Por mais tarde que fosse, quis essa demora.
Permeti alguns surtos entre nós dois. Mas tudo se foi.
Tentei não querer tanto um abraço teu. Teus braços em volto do meu.
Queria te sufocar por mais um minuto tênue, não, mas que mentira!
Queria esbravejar por que não me agarraraste. Não me levaste contigo!
Queria que ainda que mentirosos os teus olhares, fossem verdade.
Queria sentir teu cheiro, por mais distante que estivesse de mim.
Mas tudo se foi...
Aquele momento entre a imensidão e todas as palavras passam a nossa frente.
E calam-se os fracos, talvez, convinientes!
Os segundos fugiram apressados.
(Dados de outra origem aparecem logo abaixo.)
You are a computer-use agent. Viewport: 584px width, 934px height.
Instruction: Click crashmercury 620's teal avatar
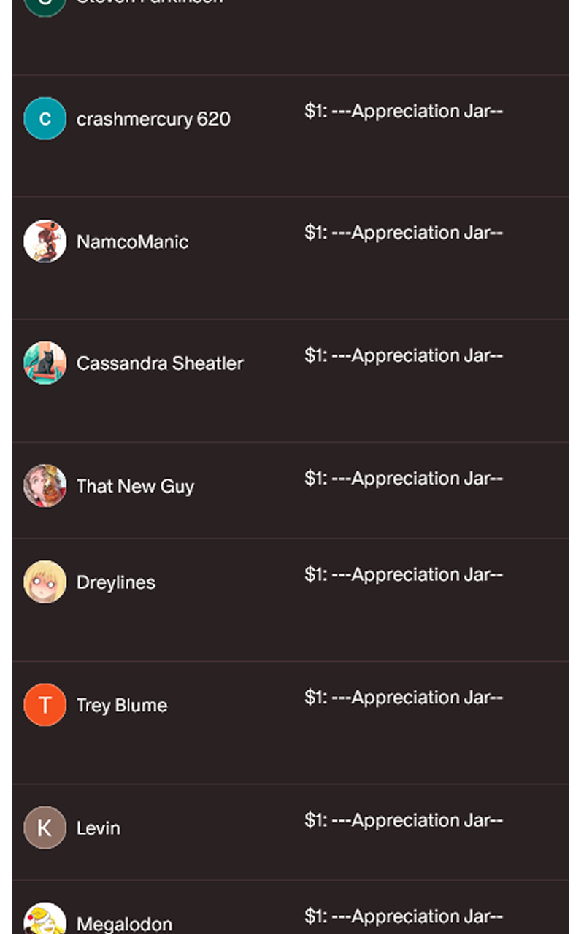pos(45,118)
Fugiram impacientemente.
E tudo aquilo que quis por para fora, ficou preso aqui
No escuro, foi apenas um murmuro!
Entre nós dois petreficou só a memória... E tudo se foi.
Tudo que quis te dizer apagou-se no sereno da aurora,
Escorregou na enseada do mar,
Dançou para outros compasos dançar...
Fica preso na minha língua: o amor que quis te dar, porque falar não poderia ser dito
Não haveria palavras!
Fica preso na minha língua: o segundo que quis te dar, todos virando horas, dias, meses, anos
Até quando o tempo achar.
Fica preso na minha língua: o teu doce sabor, que um dia se apagará!